Peter’s idea of the stillson wrench is good. In the US such a wrench also is called pipe wrench, and sometimes monkey wrench. Such a wrench would provide the brace bar function mentioned above.
The right length wrench or brace bar is needed to grip the fitting and reach the outside brace point. If building a brace bar, I use a piece of steel bar with enough meat to take the torque and bolt it into two adjacent fitting holes. The wrench, or brace bar, has the advantage of reducing the impact torque in the gear set compared to letting the driveline take the impact of loosening torque blows.
Shiny but not really much worn. The original leather seal contacts a wider area than a modern rubber seal will.
You should not need two wrenches to put it back, no megatorque. Just tighten, then back off until you can get the split cotter pin in.
I have pulled everyone apart on the car many word during the very awkward process, but now done, the cheese head screw was non existent and the aluminium casting was broken. I have now replaced this with the spare one with a new oil seal all fitted back on the car.

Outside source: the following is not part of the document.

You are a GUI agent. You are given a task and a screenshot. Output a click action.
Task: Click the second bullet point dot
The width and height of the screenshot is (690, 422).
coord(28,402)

The rear flangers has obviously been repairs see attached photo. Should I put this back or install a speedi sleeve? Any comments?
Speedie Sleeves are quick and cheap, but a better result is to Hard Chrome worn area, and then grind surface back to standard, with net result better than new.
Congratulations on getting it back together.
Another alternative with the worn one is to look for another. This part C.885 was used on all gearboxes from 1938 to 1964 so there will be some around.
I have completed the work and it all went back too smoothly, the oil leak is still there The only thing I can think of is oil leaking from the speedo connection? Any thoughts would be appreciated.